Der Abgeordnete Mike Amesbury streckte in einer Oktobernacht im vergangenen Jahr in Frodsham in Nordwestengland einen Mann mit einer linken Geraden nieder und schlug auch dann noch auf ihn ein, als er am Boden lag. Der Mann habe ihn provoziert, sagte Amesbury später, auf dem Video der Überwachungskamera ist zu hören, wie Amesbury im Weggehen ruft, „du wirst deinen Abgeordneten nie wieder bedrohen“, offensichtlich betrunken.
Amesbury, 55 Jahre alt und bis dahin sieben Jahre lang Labour-Abgeordneter, wurde von der Partei ausgeschlossen und trat im März schließlich zurück, als der Vorfall bekannt wurde. Ein Gericht verurteilte ihn zu einer zehnwöchigen Gefängnisstrafe, die nach Berufung in eine zweijährige Bewährungsstrafe umgewandelt wurde. Seine Karriere ist seitdem beendet, klar, aber die politischen Folgen sind, wie man seit Donnerstag weiß, viel weitreichender.
Labour verlor hauchdünn – um ganze sechs Stimmen
In Amesburys Wahlkreis in Runcorn und Helsby wurden Nachwahlen notwendig, und die fanden eben an diesem Donnerstag statt, zeitgleich mit den Kommunalwahlen in Teilen Englands. Runcorn und Helsby ist ein neu geformter Wahlkreis, die Gegend in der Nähe von Liverpool ist Labour-dominiert, weshalb es keine Überraschung gewesen war, dass Amesbury dort bei den Wahlen im Sommer 2024 komfortabel gewonnen hatte. Am Donnerstag nun verlor Labour den Wahlkreis an die Kandidatin der Partei Reform UK – um ganze sechs Stimmen.

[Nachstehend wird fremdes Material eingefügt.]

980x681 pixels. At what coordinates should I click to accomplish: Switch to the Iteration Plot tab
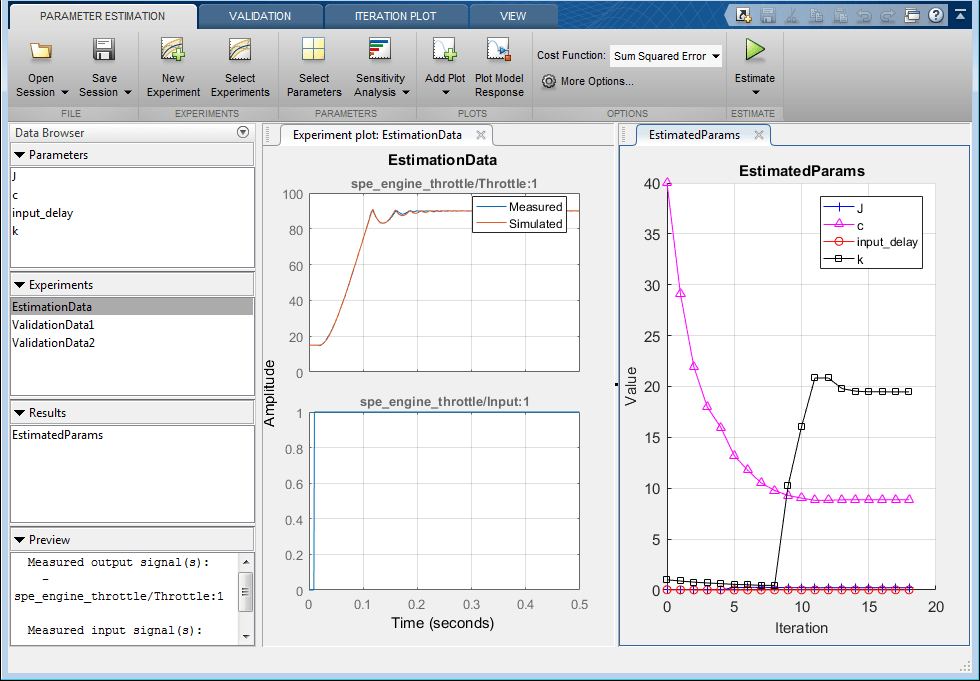395,16
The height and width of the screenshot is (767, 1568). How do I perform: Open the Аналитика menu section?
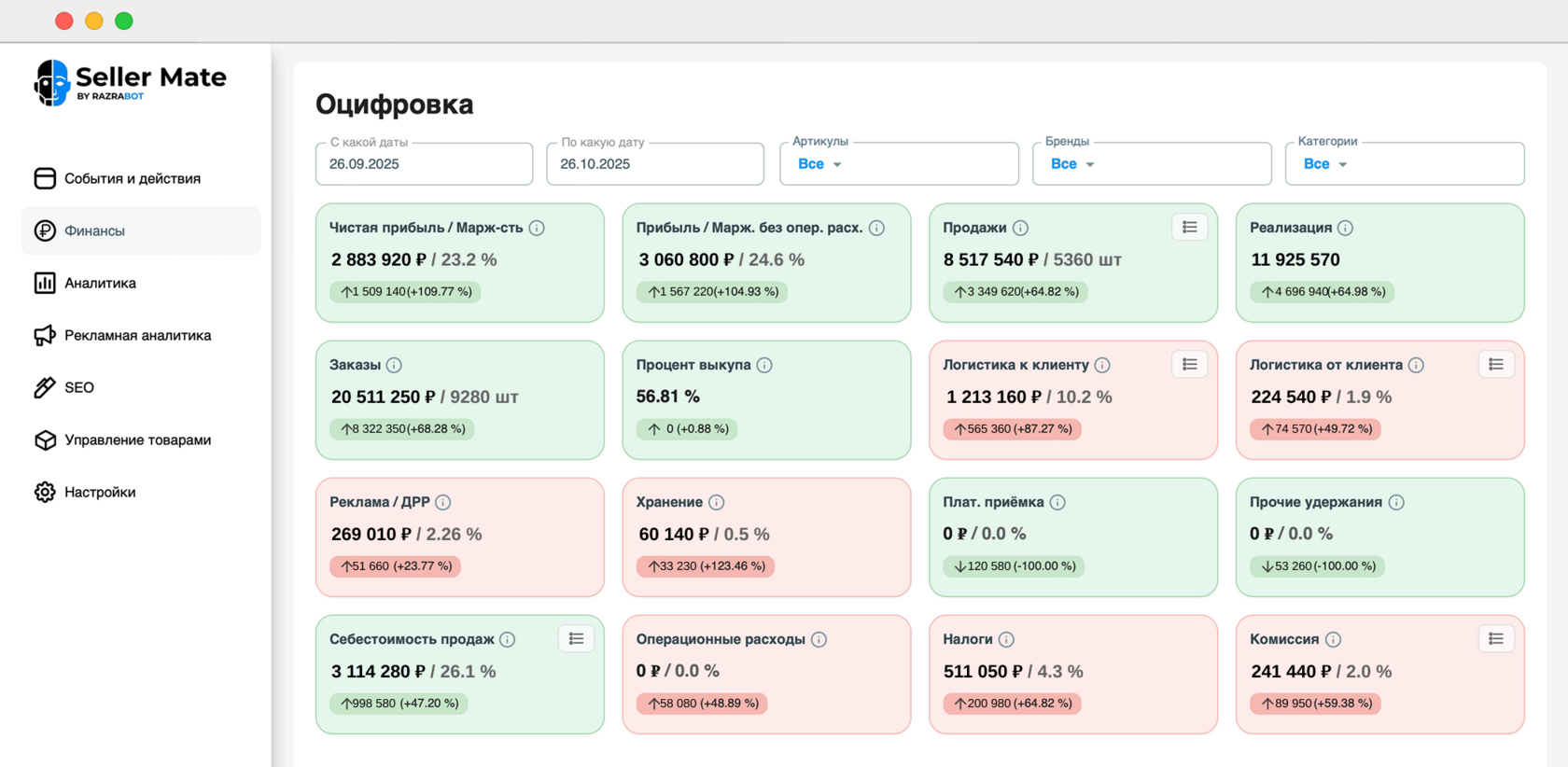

Das ist, wie die diversen Wahlexperten am Freitag kaum überraschend erklärten, der geringste Vorsprung bei einer Nachwahl der britischen Geschichte. Es ist außerdem die erste Nachwahl, die von Reform gewonnen wurde, weshalb deren Chef Nigel Farage, ebenfalls kaum überraschend, die Nacht zu einer „historischen“ erklärte.
Labour hielt zwar diverse Gemeinderäte und auch Bürgermeister-Posten, der Vorsprung allerdings war in fast allen Regionen kleiner als bei den letzten lokalen Wahlen. Die nächsten Unterhauswahlen sind voraussichtlich erst in vier Jahren, und die Ergebnisse vom Donnerstag ändern nichts daran, dass Nigel Farage und Reform im Parlament eine kleine Nischenpartei darstellen. Außerdem ist es nicht ungewöhnlich, dass Regierungen in Kommunalwahlen abgestraft werden. Der hauchdünne Sieg der Reform-Partei in Runcorn aber zahlt ein auf eine Stimmung, die derzeit in mehreren Teilen zumindest Englands zu beobachten ist. Die Zustimmung für die regierende Labour-Partei erreicht Tiefststände, während der Zuspruch für die Rechtspopulisten um Farage zunimmt.
Im Unterhaus hat die Partei damit nun wieder fünf Abgeordnete (einer der im Sommer gewählten fünf war bereits zurückgetreten), außerdem gewann die Partei am Donnerstag die Kontrolle über einzelne „Councils“, also Gemeinderäte, sowie den Posten eines „Mayors“: Die Ex-Tory-Abgeordnete Andrea Jenkyns wurde in der Region Greater Lincolnshire zur Bürgermeisterin gewählt. Reform hat damit erstmals auf regionaler Ebene politische Führungsämter inne.
Die Konservativen verloren in den Kommunalwahlen erneut zahlreiche Sitze in Gemeinderäten, weshalb die Zukunft der Tory-Chefin Kemi Badenoch ungewiss erscheint. Die Zugewinne von Reform aber sind vor allem für Premierminister Keir Starmer und seine Labour-Partei ein Problem. Die Ergebnisse seien „enttäuschend“, sagte Starmer, und versprach, sein Vorhaben, das Land zu verändern, „noch schneller“ umzusetzen. Bei den letzten Unterhauswahlen noch hatte Labour eine gewaltige Mehrheit gewonnen, im Sommer 2024, nicht einmal ein Jahr ist das her. Spätestens seit Donnerstag wirkt das wie ein längst vergessenes Ereignis aus einem anderen Zeitalter.